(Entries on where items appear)
◇ ◇ ◇ ◇ ◇

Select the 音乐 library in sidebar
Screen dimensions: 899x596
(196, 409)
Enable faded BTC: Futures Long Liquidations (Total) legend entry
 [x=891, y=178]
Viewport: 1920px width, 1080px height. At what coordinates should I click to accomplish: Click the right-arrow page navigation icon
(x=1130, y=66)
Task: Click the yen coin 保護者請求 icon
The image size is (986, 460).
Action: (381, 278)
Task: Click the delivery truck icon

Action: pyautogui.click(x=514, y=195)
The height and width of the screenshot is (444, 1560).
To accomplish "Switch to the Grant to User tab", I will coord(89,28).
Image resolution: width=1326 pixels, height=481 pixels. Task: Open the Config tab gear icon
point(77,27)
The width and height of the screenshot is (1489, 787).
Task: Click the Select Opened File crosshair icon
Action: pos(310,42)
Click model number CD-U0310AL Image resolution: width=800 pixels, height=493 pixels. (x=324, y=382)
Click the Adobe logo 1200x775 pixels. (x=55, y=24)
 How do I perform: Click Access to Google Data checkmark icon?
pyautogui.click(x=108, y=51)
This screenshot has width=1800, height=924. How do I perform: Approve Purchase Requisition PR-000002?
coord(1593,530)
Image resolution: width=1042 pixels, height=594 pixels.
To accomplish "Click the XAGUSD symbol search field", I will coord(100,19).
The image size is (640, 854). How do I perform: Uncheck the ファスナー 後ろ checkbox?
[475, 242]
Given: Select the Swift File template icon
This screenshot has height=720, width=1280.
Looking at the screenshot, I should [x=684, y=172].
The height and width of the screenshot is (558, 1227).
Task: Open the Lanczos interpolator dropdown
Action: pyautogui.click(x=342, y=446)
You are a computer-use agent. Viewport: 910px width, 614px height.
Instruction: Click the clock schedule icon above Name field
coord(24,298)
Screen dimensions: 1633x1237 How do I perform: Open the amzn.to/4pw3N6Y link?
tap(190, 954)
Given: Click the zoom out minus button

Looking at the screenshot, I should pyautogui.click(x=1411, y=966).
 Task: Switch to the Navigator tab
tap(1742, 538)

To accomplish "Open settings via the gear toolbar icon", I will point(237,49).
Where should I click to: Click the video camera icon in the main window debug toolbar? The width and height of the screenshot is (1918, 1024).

◇ ◇ ◇ ◇ ◇

EXERCISE REQUIREMENTS: Copy out the listing above word for word, everything from the line containing "Given: Select the Swift File template icon" down to the line containing "tap(190, 954)", with both of those lines included.

COMPLETED EXERCISE:
Given: Select the Swift File template icon
This screenshot has height=720, width=1280.
Looking at the screenshot, I should [x=684, y=172].
The height and width of the screenshot is (558, 1227).
Task: Open the Lanczos interpolator dropdown
Action: pyautogui.click(x=342, y=446)
You are a computer-use agent. Viewport: 910px width, 614px height.
Instruction: Click the clock schedule icon above Name field
coord(24,298)
Screen dimensions: 1633x1237 How do I perform: Open the amzn.to/4pw3N6Y link?
tap(190, 954)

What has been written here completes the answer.